**THE TASK**
Please write out every record exactly, but keep any images out of it.

Items from a dataset

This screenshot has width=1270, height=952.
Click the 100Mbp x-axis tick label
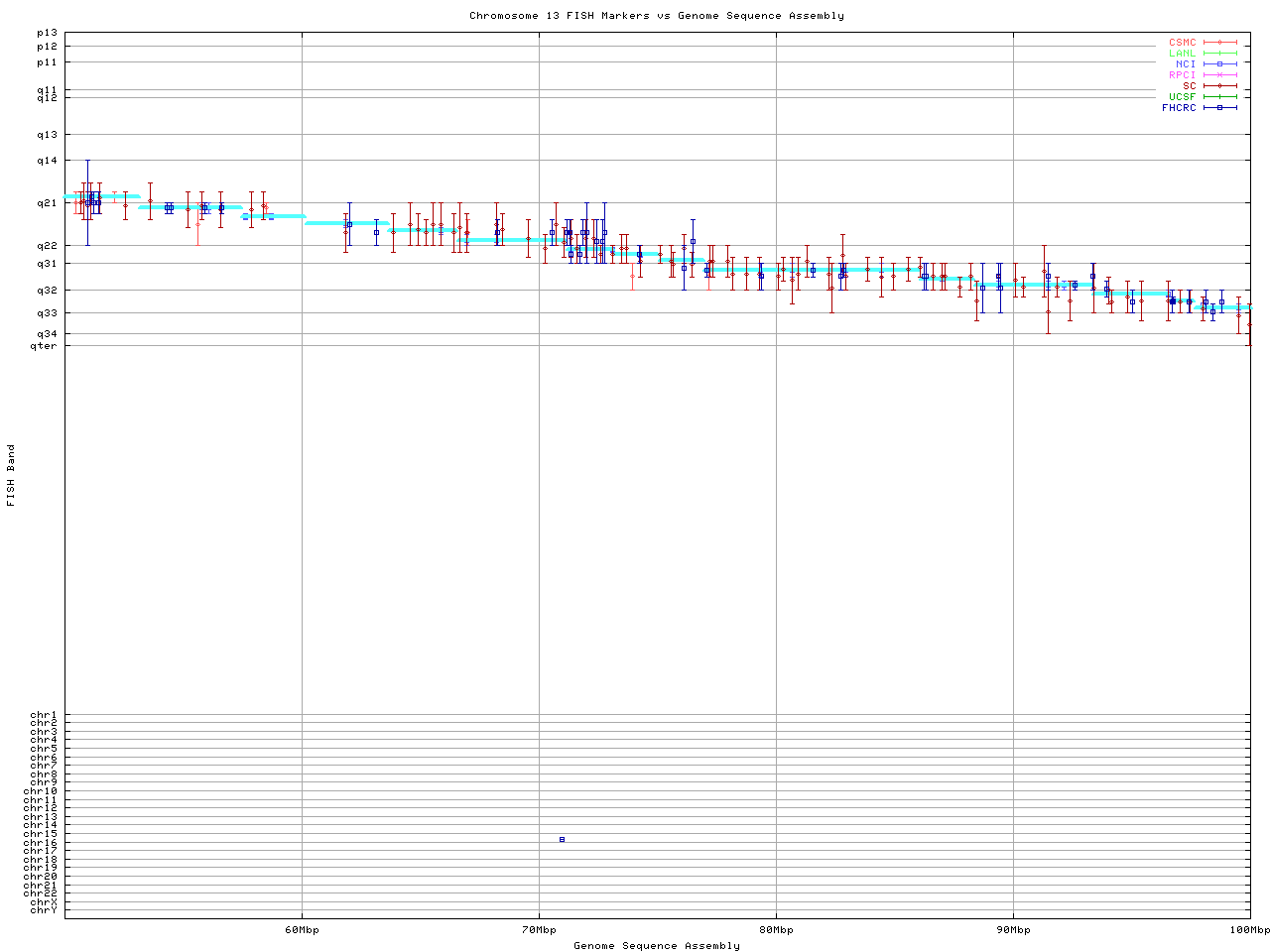tap(1249, 930)
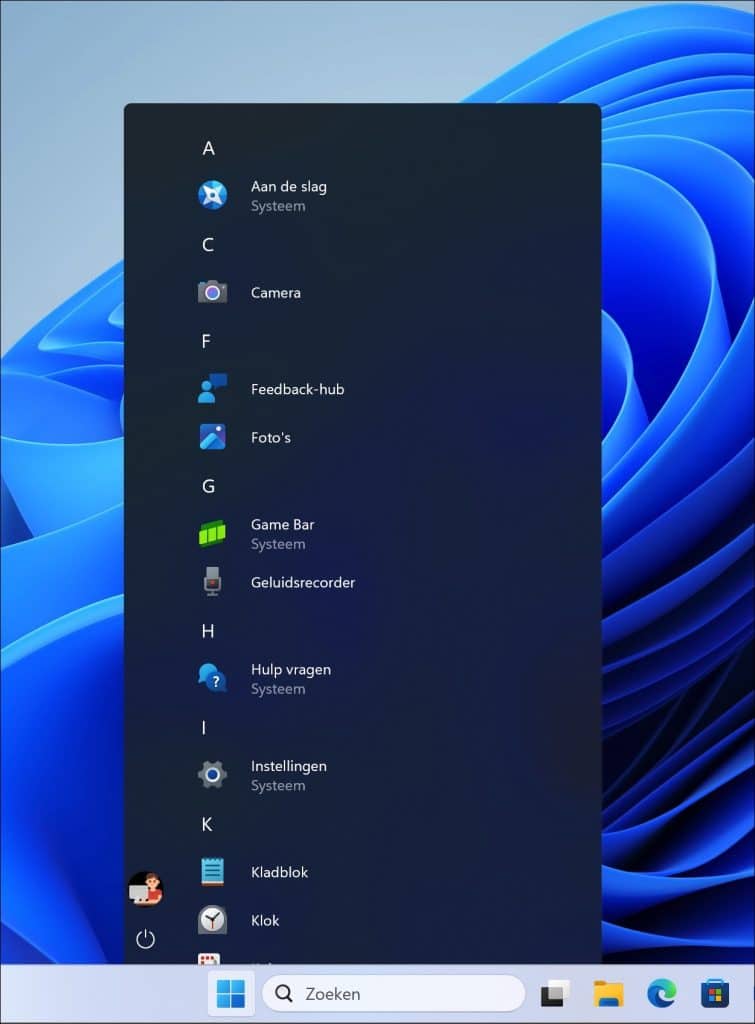Open File Explorer from the taskbar
The image size is (755, 1024).
(x=608, y=994)
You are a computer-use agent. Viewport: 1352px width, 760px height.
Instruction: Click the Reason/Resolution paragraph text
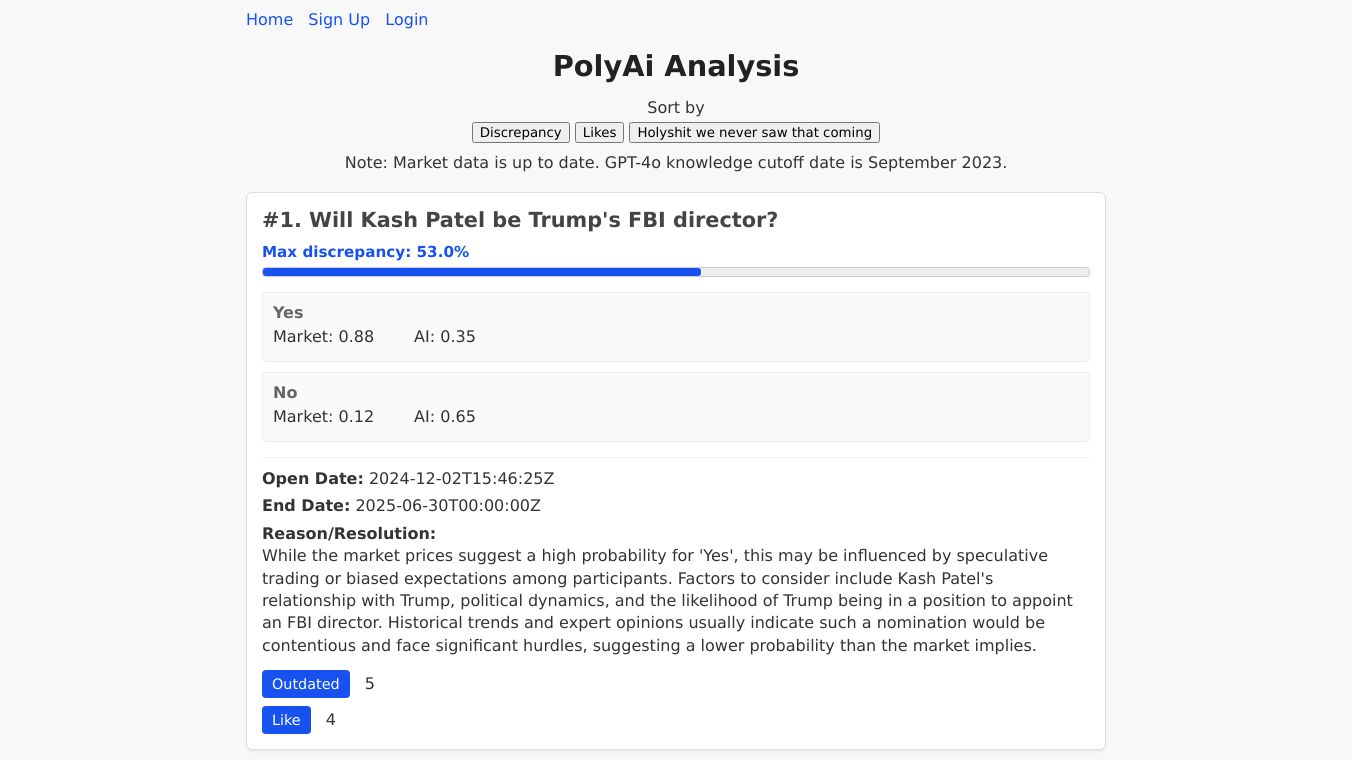[666, 600]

**ANSWER SPACE**
This screenshot has width=1270, height=952.
Click the 100Mbp x-axis tick label
tap(1249, 930)
Open File Explorer from the taskbar
The image size is (755, 1024).
(x=608, y=994)
You are a computer-use agent. Viewport: 1352px width, 760px height.
Instruction: Click the Reason/Resolution paragraph text
[666, 600]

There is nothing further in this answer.